The Creation of an Observatory on Multilateralism

The visibility of scholars working on the issue of multilateral action is imperative in order to generate more and better circulation of information within the academic community and beyond. This platform will serve as an entry point for all those (scholars or practitioners, students, professors, and researchers) interested in contemporary issues of multilateralism. The observatory is destined to become a digital resource centre for researchers and practitioners.
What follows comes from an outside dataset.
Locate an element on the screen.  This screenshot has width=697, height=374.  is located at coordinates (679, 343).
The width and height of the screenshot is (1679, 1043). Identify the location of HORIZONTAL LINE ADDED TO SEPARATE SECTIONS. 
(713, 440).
From this point of view, the establishment of a platform beyond the identification of researchers will be an essential structuring element.

Reinforcing Relationships with Practitioners from Intergovernmental Organizations

From supporting young researchers in the organisation of workshops and conferences, to setting up regular meetings on the state of knowledge, to helping the emergence of ANR calls for tenders or European projects, the GDR encourages the promotion of themes relating to multilateral action. The creation of this Groupement de Recherche is a form of acknowledgment of the work done by dispersed yet very mobilised teams, for the promotion of a sociology of international organisations. This opens a new path that needs to be sustained in the long term because there is no other choice in the current international system. The strategy of the lone rider is no longer an option given the immense challenges we face.